◆ **TASK PROMPT**: Please retype the data below in full.

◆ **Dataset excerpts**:
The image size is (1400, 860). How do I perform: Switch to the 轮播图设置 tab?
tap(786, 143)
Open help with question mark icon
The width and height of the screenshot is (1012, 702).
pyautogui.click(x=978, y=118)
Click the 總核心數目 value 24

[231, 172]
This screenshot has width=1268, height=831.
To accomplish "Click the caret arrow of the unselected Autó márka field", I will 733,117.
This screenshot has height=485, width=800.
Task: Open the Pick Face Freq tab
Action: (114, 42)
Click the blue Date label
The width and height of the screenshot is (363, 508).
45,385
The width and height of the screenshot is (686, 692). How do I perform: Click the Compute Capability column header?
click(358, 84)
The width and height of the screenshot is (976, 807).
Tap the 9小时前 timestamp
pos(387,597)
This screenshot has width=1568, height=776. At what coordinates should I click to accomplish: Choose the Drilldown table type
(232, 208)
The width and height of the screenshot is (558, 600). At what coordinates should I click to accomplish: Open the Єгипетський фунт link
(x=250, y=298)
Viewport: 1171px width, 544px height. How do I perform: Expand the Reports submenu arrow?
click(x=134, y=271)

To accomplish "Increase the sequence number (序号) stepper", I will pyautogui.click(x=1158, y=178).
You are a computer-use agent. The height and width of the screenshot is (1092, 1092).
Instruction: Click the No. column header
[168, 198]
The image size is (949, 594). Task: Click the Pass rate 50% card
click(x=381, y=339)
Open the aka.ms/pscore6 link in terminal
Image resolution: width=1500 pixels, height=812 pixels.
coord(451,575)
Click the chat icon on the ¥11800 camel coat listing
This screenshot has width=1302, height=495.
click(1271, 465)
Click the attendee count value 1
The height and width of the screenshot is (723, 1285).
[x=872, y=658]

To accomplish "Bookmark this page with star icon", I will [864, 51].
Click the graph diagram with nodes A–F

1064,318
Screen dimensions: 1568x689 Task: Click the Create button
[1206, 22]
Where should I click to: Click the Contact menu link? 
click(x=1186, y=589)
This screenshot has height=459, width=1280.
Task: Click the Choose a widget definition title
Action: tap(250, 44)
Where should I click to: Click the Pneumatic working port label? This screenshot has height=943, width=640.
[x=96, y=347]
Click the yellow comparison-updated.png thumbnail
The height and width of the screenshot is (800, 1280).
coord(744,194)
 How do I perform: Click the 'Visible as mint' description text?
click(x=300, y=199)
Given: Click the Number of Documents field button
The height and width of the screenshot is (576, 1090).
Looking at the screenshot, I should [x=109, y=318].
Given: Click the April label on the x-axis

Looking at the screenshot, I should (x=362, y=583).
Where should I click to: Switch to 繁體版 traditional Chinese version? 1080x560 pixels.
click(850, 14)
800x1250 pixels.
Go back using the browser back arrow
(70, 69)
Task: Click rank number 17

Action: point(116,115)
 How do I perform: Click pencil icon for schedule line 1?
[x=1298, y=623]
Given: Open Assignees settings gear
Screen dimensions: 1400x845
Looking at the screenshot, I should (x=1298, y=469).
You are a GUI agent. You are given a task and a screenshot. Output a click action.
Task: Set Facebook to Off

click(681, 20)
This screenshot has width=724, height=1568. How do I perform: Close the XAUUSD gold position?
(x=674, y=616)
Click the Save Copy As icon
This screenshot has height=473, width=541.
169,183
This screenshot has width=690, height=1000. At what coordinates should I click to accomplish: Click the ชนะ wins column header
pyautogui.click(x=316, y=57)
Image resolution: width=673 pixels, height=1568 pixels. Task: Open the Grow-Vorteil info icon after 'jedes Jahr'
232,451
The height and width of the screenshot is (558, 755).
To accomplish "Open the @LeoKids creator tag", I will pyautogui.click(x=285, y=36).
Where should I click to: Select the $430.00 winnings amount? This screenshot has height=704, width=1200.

◆ **EXPECTED ANSWER**:
The image size is (1400, 860). How do I perform: Switch to the 轮播图设置 tab?
tap(786, 143)
Open help with question mark icon
The width and height of the screenshot is (1012, 702).
pyautogui.click(x=978, y=118)
Click the 總核心數目 value 24

[231, 172]
This screenshot has width=1268, height=831.
To accomplish "Click the caret arrow of the unselected Autó márka field", I will 733,117.
This screenshot has height=485, width=800.
Task: Open the Pick Face Freq tab
Action: (114, 42)
Click the blue Date label
The width and height of the screenshot is (363, 508).
45,385
The width and height of the screenshot is (686, 692). How do I perform: Click the Compute Capability column header?
click(358, 84)
The width and height of the screenshot is (976, 807).
Tap the 9小时前 timestamp
pos(387,597)
This screenshot has width=1568, height=776. At what coordinates should I click to accomplish: Choose the Drilldown table type
(232, 208)
The width and height of the screenshot is (558, 600). At what coordinates should I click to accomplish: Open the Єгипетський фунт link
(x=250, y=298)
Viewport: 1171px width, 544px height. How do I perform: Expand the Reports submenu arrow?
click(x=134, y=271)

To accomplish "Increase the sequence number (序号) stepper", I will pyautogui.click(x=1158, y=178).
You are a computer-use agent. The height and width of the screenshot is (1092, 1092).
Instruction: Click the No. column header
[168, 198]
The image size is (949, 594). Task: Click the Pass rate 50% card
click(x=381, y=339)
Open the aka.ms/pscore6 link in terminal
Image resolution: width=1500 pixels, height=812 pixels.
coord(451,575)
Click the chat icon on the ¥11800 camel coat listing
This screenshot has width=1302, height=495.
click(1271, 465)
Click the attendee count value 1
The height and width of the screenshot is (723, 1285).
[x=872, y=658]

To accomplish "Bookmark this page with star icon", I will [864, 51].
Click the graph diagram with nodes A–F

1064,318
Screen dimensions: 1568x689 Task: Click the Create button
[1206, 22]
Where should I click to: Click the Contact menu link? 
click(x=1186, y=589)
This screenshot has height=459, width=1280.
Task: Click the Choose a widget definition title
Action: tap(250, 44)
Where should I click to: Click the Pneumatic working port label? This screenshot has height=943, width=640.
[x=96, y=347]
Click the yellow comparison-updated.png thumbnail
The height and width of the screenshot is (800, 1280).
coord(744,194)
 How do I perform: Click the 'Visible as mint' description text?
click(x=300, y=199)
Given: Click the Number of Documents field button
The height and width of the screenshot is (576, 1090).
Looking at the screenshot, I should [x=109, y=318].
Given: Click the April label on the x-axis

Looking at the screenshot, I should (x=362, y=583).
Where should I click to: Switch to 繁體版 traditional Chinese version? 1080x560 pixels.
click(850, 14)
800x1250 pixels.
Go back using the browser back arrow
(70, 69)
Task: Click rank number 17

Action: point(116,115)
 How do I perform: Click pencil icon for schedule line 1?
[x=1298, y=623]
Given: Open Assignees settings gear
Screen dimensions: 1400x845
Looking at the screenshot, I should (x=1298, y=469).
You are a GUI agent. You are given a task and a screenshot. Output a click action.
Task: Set Facebook to Off

click(681, 20)
This screenshot has width=724, height=1568. How do I perform: Close the XAUUSD gold position?
(x=674, y=616)
Click the Save Copy As icon
This screenshot has height=473, width=541.
169,183
This screenshot has width=690, height=1000. At what coordinates should I click to accomplish: Click the ชนะ wins column header
pyautogui.click(x=316, y=57)
Image resolution: width=673 pixels, height=1568 pixels. Task: Open the Grow-Vorteil info icon after 'jedes Jahr'
232,451
The height and width of the screenshot is (558, 755).
To accomplish "Open the @LeoKids creator tag", I will pyautogui.click(x=285, y=36).
Where should I click to: Select the $430.00 winnings amount? This screenshot has height=704, width=1200.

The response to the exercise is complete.